§ **WORK REQUEST**: Count up the lines in the following listing that hold the word "radio", then give only that count.

Top of SUPPLIED RECORDS

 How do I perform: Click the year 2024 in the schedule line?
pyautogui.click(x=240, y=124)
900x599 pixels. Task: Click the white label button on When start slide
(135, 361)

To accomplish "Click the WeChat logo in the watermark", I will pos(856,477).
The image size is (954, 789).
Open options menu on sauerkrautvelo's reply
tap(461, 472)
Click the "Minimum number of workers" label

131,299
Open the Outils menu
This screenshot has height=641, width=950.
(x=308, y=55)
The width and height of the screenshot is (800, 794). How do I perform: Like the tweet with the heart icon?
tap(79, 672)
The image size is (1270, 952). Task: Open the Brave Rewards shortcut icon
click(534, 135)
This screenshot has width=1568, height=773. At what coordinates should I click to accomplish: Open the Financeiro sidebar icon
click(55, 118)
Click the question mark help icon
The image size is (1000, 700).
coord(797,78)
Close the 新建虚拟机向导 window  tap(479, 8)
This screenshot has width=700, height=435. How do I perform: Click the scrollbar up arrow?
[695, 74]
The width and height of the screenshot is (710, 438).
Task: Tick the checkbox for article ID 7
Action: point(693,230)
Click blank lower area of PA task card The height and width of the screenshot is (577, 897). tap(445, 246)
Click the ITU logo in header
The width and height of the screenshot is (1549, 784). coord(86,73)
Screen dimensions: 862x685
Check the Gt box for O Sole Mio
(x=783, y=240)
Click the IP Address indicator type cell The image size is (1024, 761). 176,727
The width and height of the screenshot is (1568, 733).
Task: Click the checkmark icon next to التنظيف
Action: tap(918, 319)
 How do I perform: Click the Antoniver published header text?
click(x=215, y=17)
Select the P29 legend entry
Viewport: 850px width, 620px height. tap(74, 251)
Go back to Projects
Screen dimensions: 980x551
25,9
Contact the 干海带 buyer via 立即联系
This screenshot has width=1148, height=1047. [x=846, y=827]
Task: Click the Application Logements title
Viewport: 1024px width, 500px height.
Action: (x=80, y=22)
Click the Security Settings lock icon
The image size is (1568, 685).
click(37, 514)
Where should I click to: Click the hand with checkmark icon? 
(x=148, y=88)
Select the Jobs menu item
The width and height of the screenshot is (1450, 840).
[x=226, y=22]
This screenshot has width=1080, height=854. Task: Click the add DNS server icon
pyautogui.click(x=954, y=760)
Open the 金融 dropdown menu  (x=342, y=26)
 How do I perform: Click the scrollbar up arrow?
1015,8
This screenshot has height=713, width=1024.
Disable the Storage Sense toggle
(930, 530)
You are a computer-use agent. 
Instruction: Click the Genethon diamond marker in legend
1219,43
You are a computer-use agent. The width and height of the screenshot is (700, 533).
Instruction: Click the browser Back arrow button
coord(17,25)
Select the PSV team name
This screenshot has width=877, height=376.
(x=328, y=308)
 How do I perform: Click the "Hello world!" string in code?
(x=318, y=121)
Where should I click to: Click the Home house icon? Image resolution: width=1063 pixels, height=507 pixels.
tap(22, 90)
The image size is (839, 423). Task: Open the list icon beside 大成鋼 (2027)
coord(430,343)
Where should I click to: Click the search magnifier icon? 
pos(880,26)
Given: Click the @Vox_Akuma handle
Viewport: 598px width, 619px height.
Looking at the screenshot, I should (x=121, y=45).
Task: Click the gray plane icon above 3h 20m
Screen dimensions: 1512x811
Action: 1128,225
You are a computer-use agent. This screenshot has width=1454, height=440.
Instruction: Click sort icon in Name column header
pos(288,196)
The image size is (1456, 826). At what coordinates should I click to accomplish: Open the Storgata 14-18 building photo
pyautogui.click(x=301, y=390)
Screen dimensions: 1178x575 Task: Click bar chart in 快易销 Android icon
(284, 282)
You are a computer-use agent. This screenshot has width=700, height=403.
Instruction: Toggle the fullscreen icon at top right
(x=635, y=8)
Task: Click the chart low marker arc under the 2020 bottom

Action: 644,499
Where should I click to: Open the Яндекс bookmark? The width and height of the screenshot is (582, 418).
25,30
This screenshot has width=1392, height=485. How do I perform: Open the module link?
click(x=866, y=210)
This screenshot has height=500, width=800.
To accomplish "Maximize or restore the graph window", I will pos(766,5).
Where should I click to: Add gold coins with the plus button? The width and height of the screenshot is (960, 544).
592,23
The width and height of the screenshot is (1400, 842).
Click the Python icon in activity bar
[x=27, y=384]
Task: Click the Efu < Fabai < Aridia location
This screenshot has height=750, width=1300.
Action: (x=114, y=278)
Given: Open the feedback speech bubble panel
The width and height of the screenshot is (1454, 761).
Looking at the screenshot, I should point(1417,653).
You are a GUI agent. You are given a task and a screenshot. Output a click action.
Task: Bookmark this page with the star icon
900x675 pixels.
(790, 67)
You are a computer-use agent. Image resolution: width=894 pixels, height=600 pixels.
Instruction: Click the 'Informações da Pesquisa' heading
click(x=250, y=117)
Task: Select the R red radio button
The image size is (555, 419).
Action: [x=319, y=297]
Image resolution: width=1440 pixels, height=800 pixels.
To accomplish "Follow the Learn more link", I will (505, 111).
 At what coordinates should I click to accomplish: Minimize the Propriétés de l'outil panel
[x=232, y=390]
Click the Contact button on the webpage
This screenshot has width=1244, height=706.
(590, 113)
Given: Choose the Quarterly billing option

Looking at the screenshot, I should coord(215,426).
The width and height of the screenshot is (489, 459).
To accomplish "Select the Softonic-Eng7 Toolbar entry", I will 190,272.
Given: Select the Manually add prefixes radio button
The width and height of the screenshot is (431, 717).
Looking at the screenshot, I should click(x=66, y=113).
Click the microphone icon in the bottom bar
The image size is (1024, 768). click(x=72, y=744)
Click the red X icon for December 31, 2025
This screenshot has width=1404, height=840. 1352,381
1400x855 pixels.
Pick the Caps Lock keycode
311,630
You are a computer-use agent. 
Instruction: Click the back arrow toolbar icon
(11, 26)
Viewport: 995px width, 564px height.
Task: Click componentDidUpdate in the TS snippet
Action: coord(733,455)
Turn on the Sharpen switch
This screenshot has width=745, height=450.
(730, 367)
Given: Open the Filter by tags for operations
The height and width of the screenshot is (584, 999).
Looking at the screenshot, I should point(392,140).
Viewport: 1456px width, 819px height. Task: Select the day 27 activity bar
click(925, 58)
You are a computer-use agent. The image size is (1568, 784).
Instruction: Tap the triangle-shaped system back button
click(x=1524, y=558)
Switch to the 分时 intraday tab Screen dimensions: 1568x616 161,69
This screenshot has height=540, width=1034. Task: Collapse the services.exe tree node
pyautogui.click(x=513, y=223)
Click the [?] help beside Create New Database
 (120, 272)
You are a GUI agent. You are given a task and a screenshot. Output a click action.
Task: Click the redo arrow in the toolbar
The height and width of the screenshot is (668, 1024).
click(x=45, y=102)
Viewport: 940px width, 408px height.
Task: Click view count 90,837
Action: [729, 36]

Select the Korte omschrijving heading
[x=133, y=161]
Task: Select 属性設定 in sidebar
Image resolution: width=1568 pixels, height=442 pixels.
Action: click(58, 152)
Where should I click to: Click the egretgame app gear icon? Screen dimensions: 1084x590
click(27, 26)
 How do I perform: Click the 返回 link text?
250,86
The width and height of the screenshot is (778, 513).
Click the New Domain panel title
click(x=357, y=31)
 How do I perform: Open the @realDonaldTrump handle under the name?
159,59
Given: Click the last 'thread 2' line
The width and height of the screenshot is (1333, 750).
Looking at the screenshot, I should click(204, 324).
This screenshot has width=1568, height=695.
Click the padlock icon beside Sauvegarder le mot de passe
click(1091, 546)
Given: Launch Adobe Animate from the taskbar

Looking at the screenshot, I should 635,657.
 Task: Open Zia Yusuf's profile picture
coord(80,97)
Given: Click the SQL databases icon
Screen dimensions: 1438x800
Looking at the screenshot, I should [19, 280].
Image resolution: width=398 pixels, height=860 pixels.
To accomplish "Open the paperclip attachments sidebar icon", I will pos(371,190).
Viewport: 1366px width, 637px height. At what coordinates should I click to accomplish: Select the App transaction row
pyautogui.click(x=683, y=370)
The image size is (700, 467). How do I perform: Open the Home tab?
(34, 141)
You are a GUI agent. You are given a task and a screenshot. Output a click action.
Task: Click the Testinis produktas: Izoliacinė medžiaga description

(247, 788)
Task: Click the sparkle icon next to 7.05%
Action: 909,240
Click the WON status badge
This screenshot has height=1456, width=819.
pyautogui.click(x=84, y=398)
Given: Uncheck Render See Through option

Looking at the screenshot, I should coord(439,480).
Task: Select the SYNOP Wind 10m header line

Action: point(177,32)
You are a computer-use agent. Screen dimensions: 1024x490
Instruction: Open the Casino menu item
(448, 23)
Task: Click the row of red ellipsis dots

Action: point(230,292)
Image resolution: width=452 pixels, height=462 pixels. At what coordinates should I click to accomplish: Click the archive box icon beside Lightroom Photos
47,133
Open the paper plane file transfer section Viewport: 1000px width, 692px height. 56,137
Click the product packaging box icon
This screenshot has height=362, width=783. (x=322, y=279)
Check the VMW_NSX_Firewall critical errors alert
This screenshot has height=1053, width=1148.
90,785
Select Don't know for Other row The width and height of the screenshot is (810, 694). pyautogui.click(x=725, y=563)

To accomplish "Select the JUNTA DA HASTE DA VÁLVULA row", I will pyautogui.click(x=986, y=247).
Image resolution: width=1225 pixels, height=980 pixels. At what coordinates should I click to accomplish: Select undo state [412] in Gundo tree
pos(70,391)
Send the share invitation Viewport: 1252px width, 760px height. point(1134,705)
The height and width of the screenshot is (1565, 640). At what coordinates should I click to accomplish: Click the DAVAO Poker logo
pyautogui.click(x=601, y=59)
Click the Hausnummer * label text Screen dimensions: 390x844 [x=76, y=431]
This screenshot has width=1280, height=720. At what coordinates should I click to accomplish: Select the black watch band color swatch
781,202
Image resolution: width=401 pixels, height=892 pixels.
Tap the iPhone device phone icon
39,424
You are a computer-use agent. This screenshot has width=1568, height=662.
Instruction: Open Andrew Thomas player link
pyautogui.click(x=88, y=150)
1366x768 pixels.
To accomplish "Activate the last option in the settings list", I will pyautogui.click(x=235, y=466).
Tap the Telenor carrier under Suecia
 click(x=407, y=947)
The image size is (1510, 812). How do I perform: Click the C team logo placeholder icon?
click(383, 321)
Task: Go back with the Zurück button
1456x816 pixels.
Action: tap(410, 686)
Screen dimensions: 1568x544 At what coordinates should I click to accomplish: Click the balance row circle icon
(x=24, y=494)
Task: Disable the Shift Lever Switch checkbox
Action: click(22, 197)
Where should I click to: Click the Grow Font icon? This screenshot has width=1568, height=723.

Bottom of SUPPLIED RECORDS

§ **RESPONSE BOX**: 2